PRINCIPLE 1: FOCUS ON THE MESSAGE

“The purpose of a graph is to get someone to say ‘a‐ha’ and to see something the way you do.” – Seth Godin3

The purpose of any visualization should not be to report every single piece of information, or to impress your audience with its beauty, or because everyone else in your field displays this type of graph when presenting their results. It is critical that the purpose of every figure is to use the data that were collected to support the story that you are trying to tell.

It should be obvious to the audience, whether they are experts in your field or novices, what the main point (“the substance”) of the figure is without someone having to talk through its details. The primary challenge in making sure that your figure conveys the correct message is choosing the appropriate plot type, such as a bar plot, scatter plot, line plot, etc. It is important to not blindly follow the precedence set by other researchers in your field. Taking the time to think about the message you are trying to convey can significantly improve how the data are ultimately presented. Figures that act as simple “data dumps” that do not provide insight should be avoided. Although these “data dump” figures may be helpful when exploring a data set for the first time, they should not be presented to an audience unless their inclusion provides insight.

As an example, the same toy data set is displayed in three different ways in Figure 1, with each panel resulting in a different conclusion. If the patient identifications are sorted in chronological order, as in panel A, the audience may conclude that the main take‐away point should be that there are no obvious time‐dependent effects (e.g., run‐order or assay batch effects), inherent in the data. Panel B compares the distribution of genes A and B with box plots. The audience will likely conclude that the main story is that gene B has a slightly higher median than gene A, and that gene B has a much larger spread than gene A. (As an important if not pedantic aside, it is worth noting that the potential difference in medians and the dynamic ranges of the measurements from gene A and gene B are masked in panel A due to the use of different limits on the y‐axes between the two subplots, and that the larger spread of gene B is only revealed once the values for each gene are plotted side‐by‐side on the same scale as in panel B.) Panel C shows the association between genes A and B using a scatterplot and displaying the correlation. This display allows the audience to conclude that genes A and B are strongly correlated. This simple example illustrates how important it is to choose the correct visualization that appropriately illustrates the message you want your audience to absorb.

Figure 1.

Figure 1

Three different visualization for genes A and B. The same toy data set displayed as (a) line plots where the x‐axis is the patient's identification, (b) box plots with the individual points overlaid, and (c) a scatter plot with the Pearson correlation coefficient (r). This demonstrates how the same data set, when visualized in different ways, can cause the audience to draw different conclusions.

If you are unsure whether your display is accurately depicting your story, one suggestion is to provide the figure to a colleague and, without your guidance, have him/her describe the main take‐away items. If they draw the same conclusions as you, great! However, if your colleague tells a different story than your intended message, then you should make another attempt at summarizing the data. Especially with large, complex data sets, it is very common for even the most sophisticated visualization experts to take several iterations before settling on a final display.

PRINCIPLE 2: DISPLAYS MUST BE FIT‐FOR‐PURPOSE

“Graphical displays should induce the viewer to think about the substance rather than about methodology, graphic design, the tech or graphic production, or something else.” – Edward Tufte4

Not only does the message dictate which type of graphical display that should be used, but so does the audience and forum. It is important to keep the larger context of why and for whom you are visualizing the data. The “why” describes the reason for creating the visualization: exploratory analysis, laboratory meeting, journal publication, presentation at a conference, blog post, etc. The “who” pertains to your audience; for example, colleagues in your laboratory or department, experts in your field, a nontechnical audience, etc. It is easy to fall into the trap where you create one type of display for a certain audience, then recycle the same display for a different audience. However, this may not always be the best approach if the audience changes.

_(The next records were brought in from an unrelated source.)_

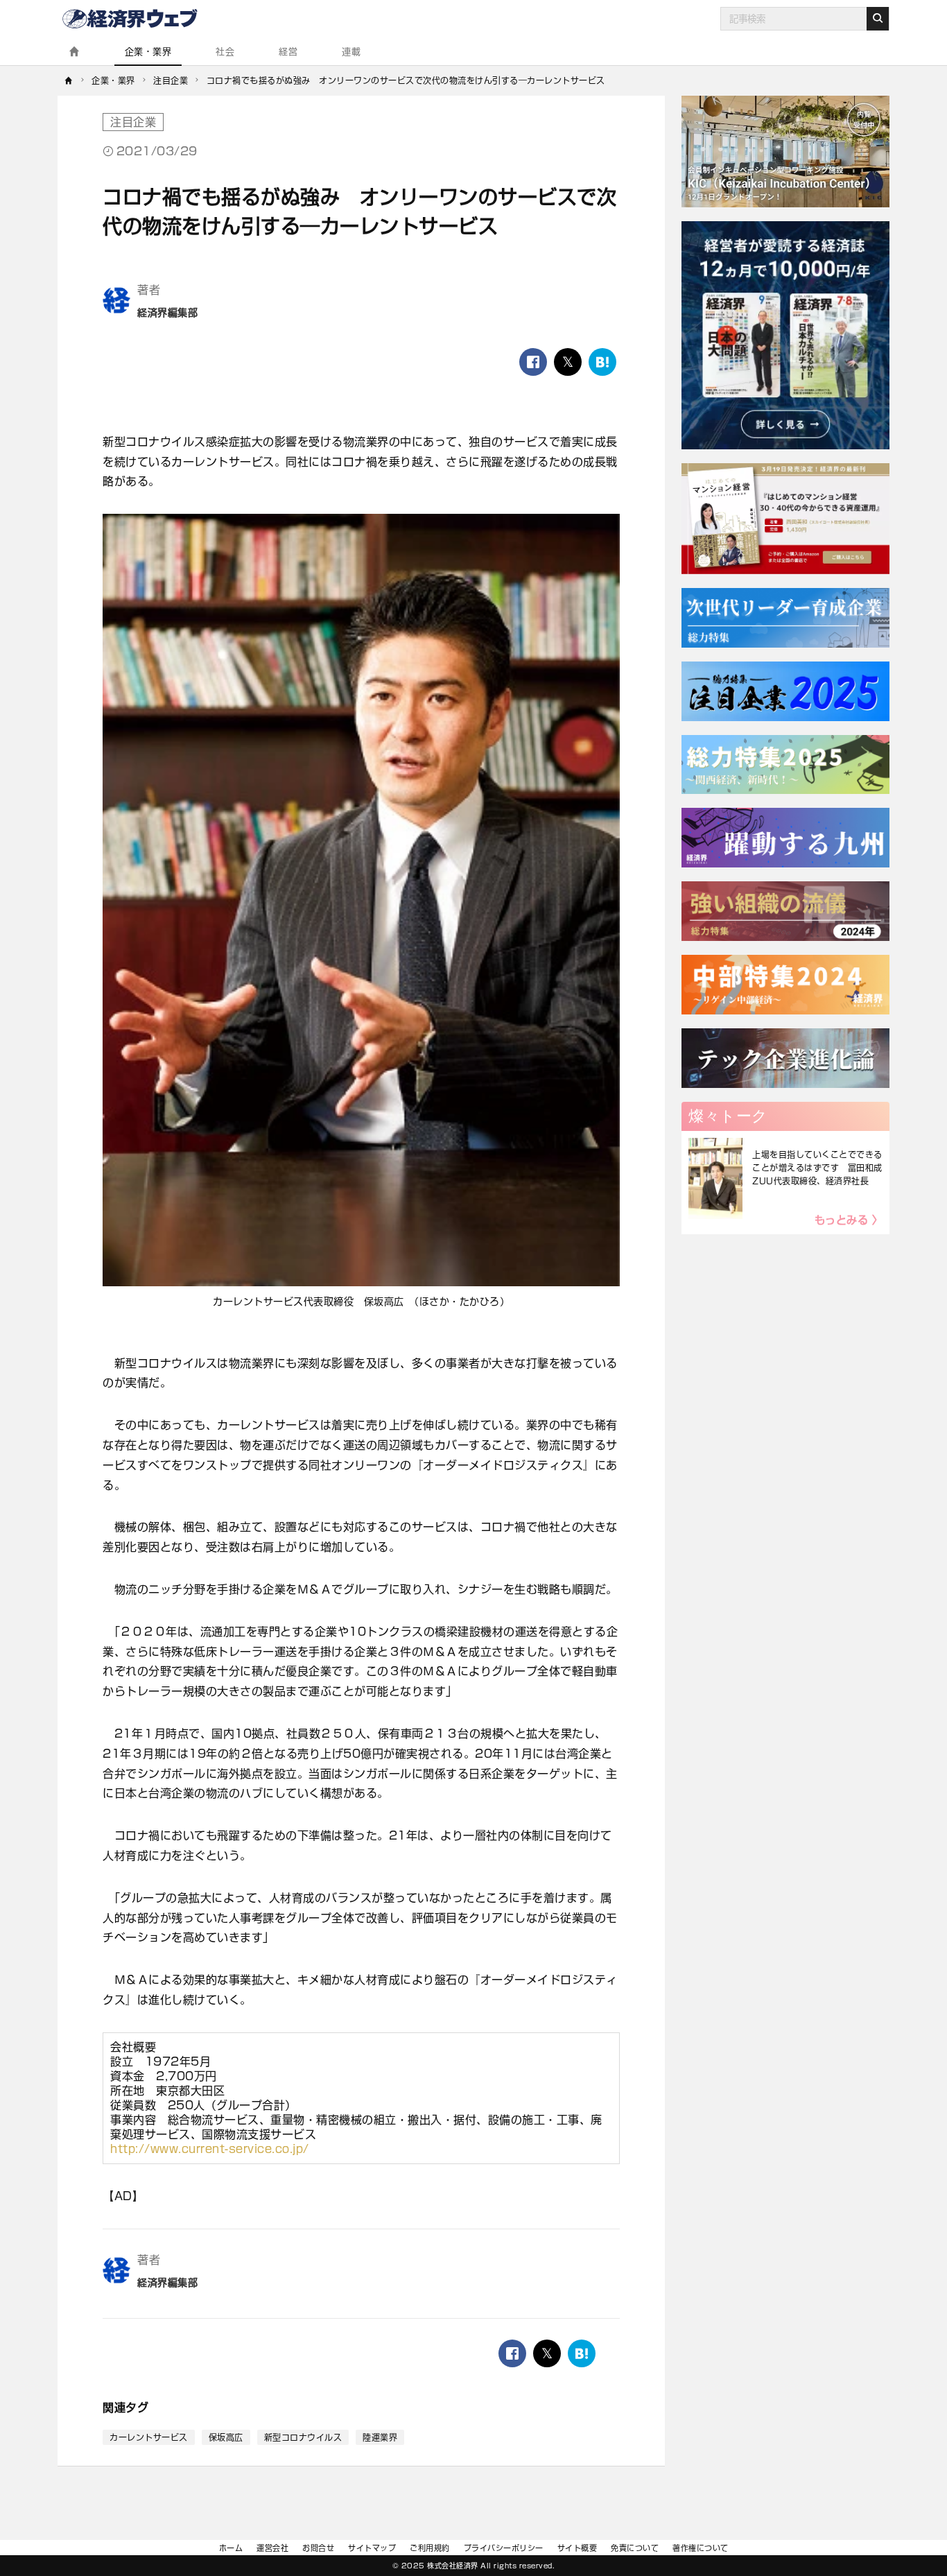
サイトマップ (372, 2548)
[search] (878, 19)
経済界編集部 (167, 313)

Graphical displays for journal publications are often the least innovative due to restrictions by the journal. Authors are limited to a fixed number of static graphics, which can lead to figures that try to compensate by packing in too much information. For example, flip through any recent Science or Nature issue, and we bet that within a minute you will be able to find a figure that contains at least 10 different subpanels. In addition, because many journals still charge extra for color figures, some authors choose to circumvent the additional cost by creating a black and white figure where color should have been used. For example, figures where readers need to distinguish between eight different line types or 12 different plot symbols are much easier to distinguish between groups when using color. Therefore, when creating figures for publication, it is critical to focus on the key message you are trying to make. Relegate unnecessary or repetitive data displays to the appendix of supplementary material or exclude them all together.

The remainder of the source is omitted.